→ **Task directions**
In the clustering code, how many iterations is the Gaussian mixture model's training loop set to run?

───── Passage for review

features_pca = pca.fit_transform(features)

# K-means Clustering
kmeans = KMeans(n_clusters=2)
kmeans.fit(features_pca)

# K-means Plotting
plt.figure(figsize=(10, 5))
plt.scatter(features_pca[:, 0], features_pca[:, 1], c=kmeans.labels_, cmap='rainbow')
plt.title("K-means clustering")
plt.show()

#// END_TODO [5ARB0_FallDetector_4_1]

In [None]:
#// BEGIN_TODO [5ARB0_FallDetector_4_1] Fall detector

# Initialize the GMM with a specified number of components
gmm = GaussianMixture(n_components=2, random_state=0, warm_start = True, init_params='kmeans')

# Training parameters
num_iterations = 100
log_likelihoods = []

# Training loop
for i in range(num_iterations):
    # Fit the GMM to the data
    gmm.fit(features_pca)

    # Calculate the log-likelihood of the data given the current model
    log_likelihood = gmm.score(features_pca)
    log_likelihoods.append(log_likelihood)

    print(f"Iteration {i + 1}/{num_iterations}, Log-Likelihood: {log_likelihood:.2f}")

# Create the convergence plot
plt.plot(log_likelihoods)
plt.title('GMM Convergence')

──────────
───── The data

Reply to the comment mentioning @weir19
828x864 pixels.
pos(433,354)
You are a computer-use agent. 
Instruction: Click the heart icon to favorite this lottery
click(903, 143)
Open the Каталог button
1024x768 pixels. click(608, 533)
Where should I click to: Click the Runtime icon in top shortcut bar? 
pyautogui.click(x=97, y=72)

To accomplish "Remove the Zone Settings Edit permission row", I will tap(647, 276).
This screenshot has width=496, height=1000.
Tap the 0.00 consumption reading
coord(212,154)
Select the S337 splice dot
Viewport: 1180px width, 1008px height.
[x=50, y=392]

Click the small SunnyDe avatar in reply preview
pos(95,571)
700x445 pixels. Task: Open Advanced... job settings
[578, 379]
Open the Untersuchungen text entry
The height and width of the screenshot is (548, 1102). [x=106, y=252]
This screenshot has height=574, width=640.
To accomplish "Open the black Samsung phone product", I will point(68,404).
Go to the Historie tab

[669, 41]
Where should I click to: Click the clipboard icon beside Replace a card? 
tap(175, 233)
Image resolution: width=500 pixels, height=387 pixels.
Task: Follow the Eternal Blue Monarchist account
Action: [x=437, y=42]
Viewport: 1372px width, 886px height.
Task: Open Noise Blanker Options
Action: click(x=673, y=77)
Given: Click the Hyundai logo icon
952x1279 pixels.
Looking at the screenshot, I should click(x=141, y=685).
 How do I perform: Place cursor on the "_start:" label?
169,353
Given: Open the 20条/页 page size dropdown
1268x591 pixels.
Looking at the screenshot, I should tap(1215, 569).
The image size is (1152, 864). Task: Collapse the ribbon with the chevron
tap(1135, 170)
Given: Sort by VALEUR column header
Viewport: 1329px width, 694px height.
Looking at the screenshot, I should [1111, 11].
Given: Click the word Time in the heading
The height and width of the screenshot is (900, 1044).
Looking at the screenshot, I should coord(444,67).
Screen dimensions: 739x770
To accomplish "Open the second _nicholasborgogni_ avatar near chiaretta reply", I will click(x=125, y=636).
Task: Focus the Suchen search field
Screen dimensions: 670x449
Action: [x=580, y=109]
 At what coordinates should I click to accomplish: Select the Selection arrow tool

──────────

→ **Result for this exercise**
100 iterations